→ Requirements:
Copy out the lines below, starting at the line containing "Screen dimensions: 1568x398" and ending with the line containing "coord(50,108)", including both of those lines. Leave the pictures out of your copy.

→ Data excerpts:
%%
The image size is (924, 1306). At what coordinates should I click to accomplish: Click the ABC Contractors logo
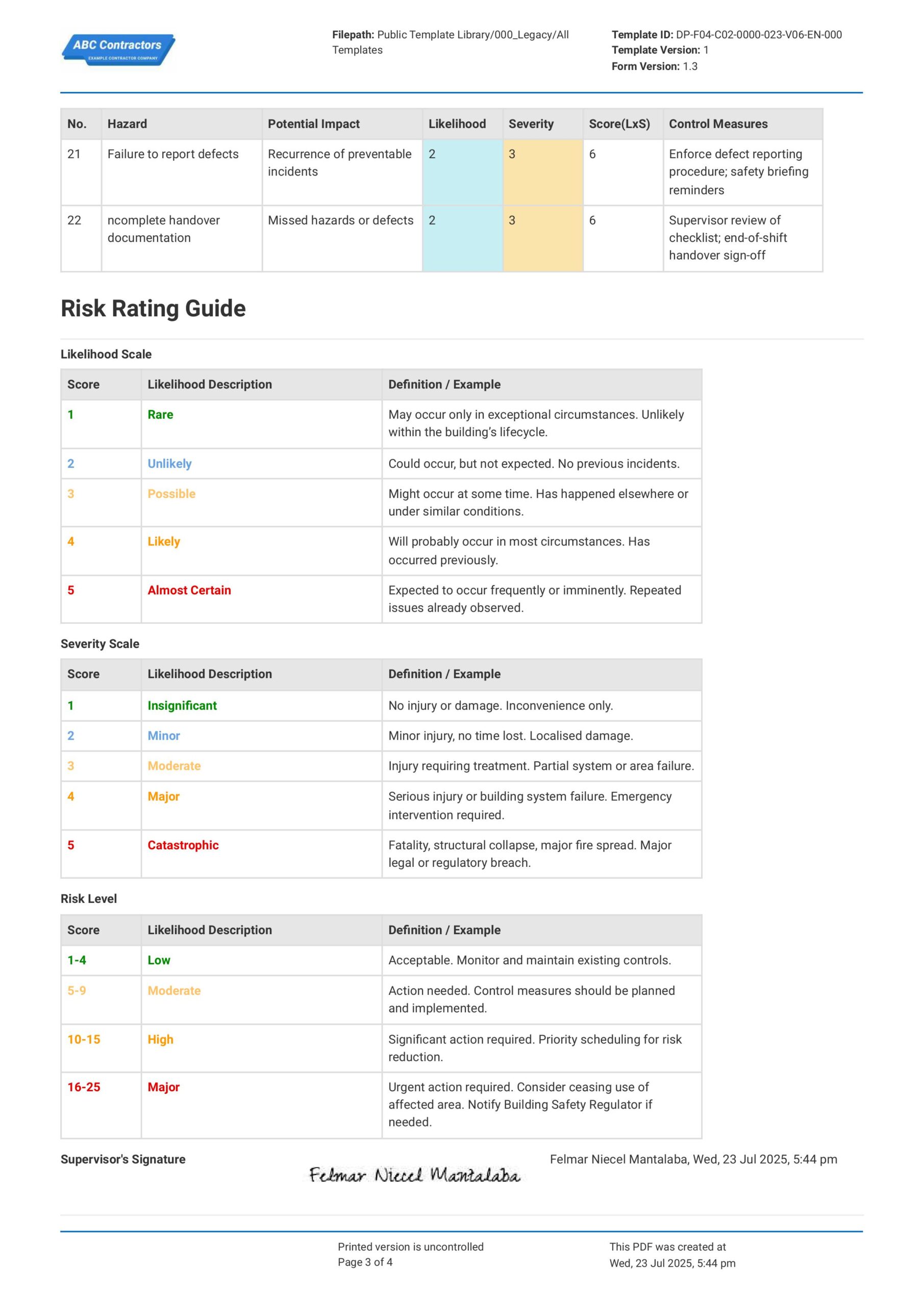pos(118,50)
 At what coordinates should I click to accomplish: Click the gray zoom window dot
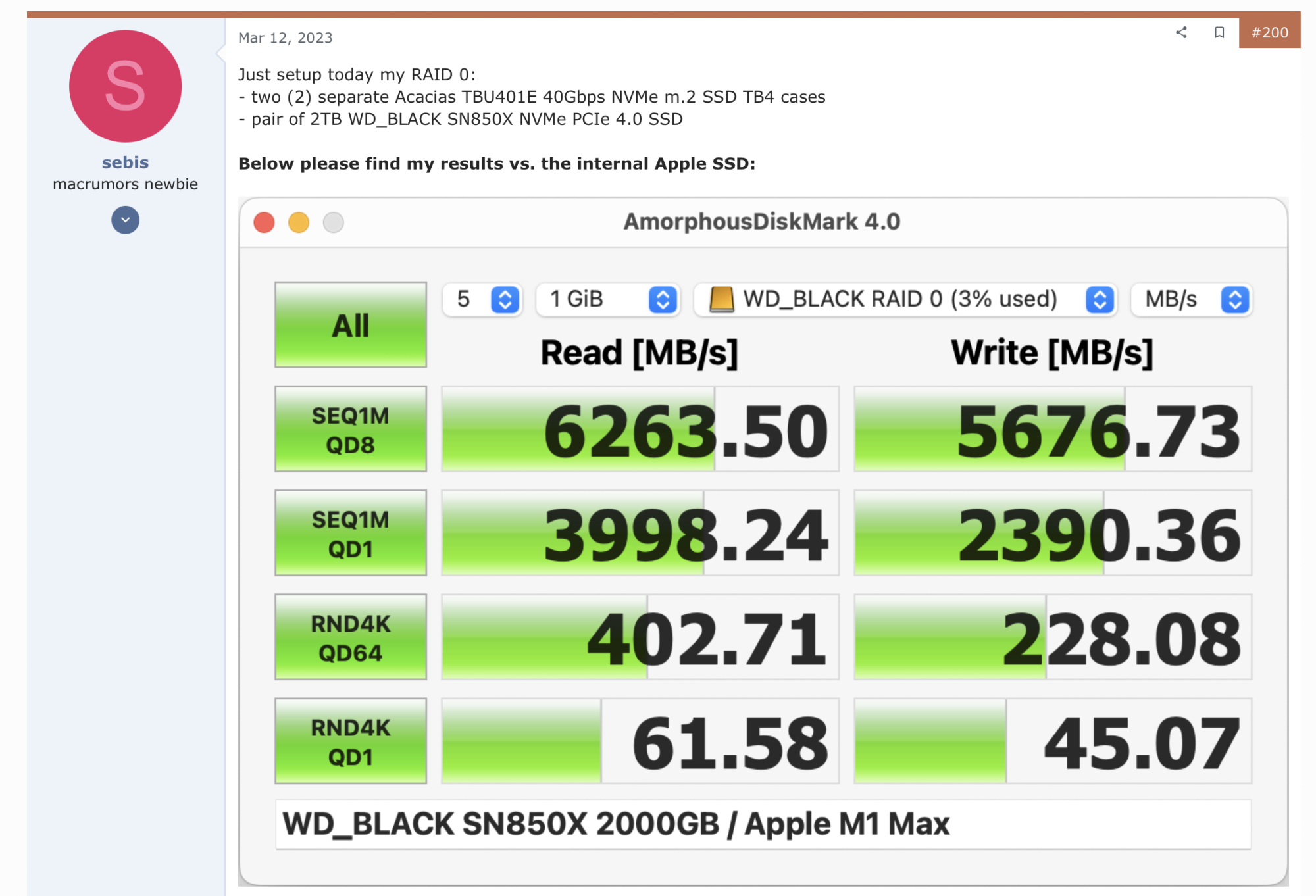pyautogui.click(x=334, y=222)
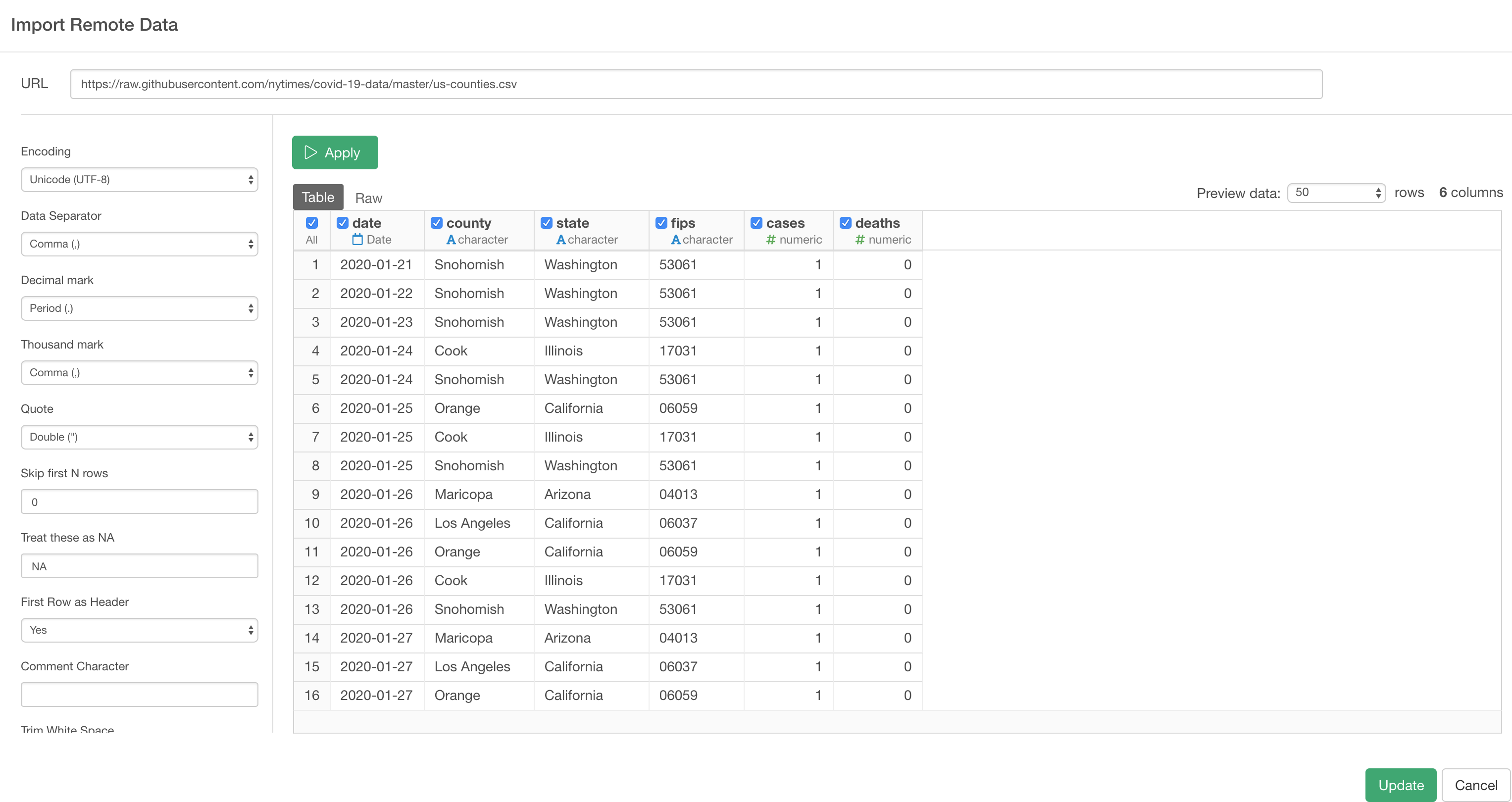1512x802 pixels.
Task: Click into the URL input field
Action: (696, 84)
%%
%%
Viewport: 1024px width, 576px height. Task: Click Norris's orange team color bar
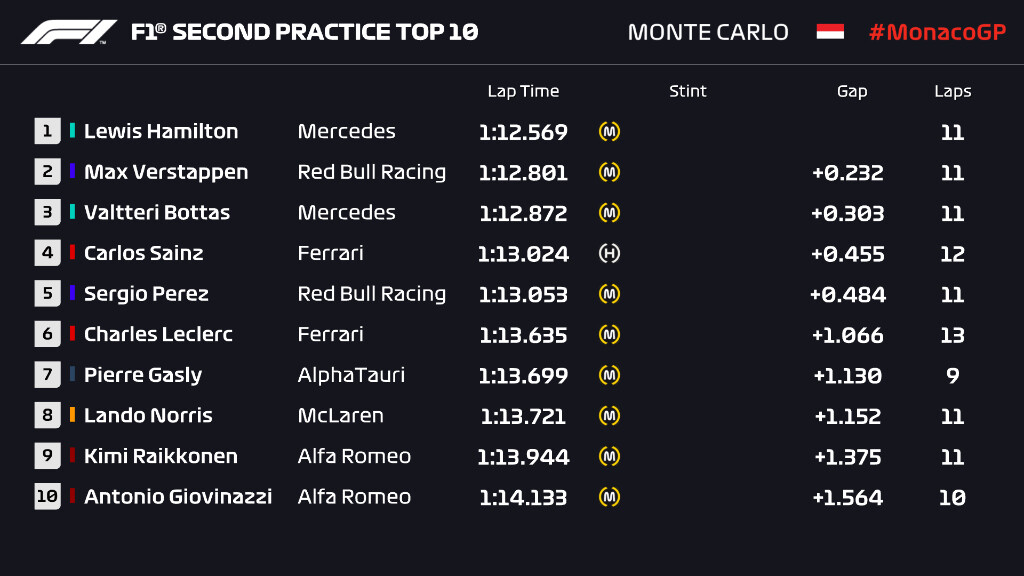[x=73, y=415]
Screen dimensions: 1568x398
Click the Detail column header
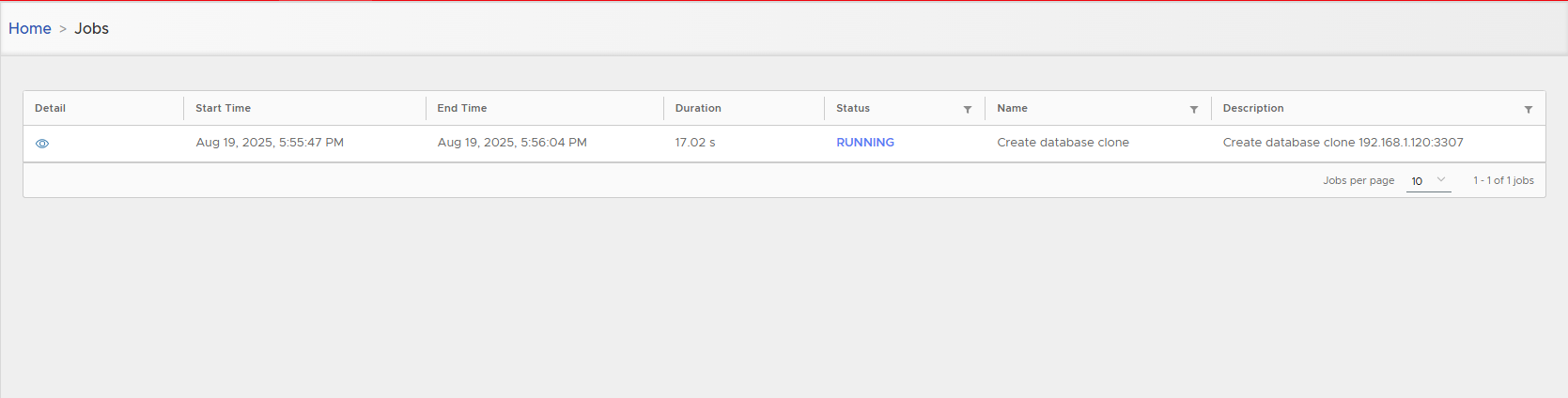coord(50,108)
%%
%%
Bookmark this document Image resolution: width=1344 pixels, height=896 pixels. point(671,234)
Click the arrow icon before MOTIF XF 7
%%
→ Completed task:
Screen dimensions: 1568x398
Click the Detail column header
coord(50,108)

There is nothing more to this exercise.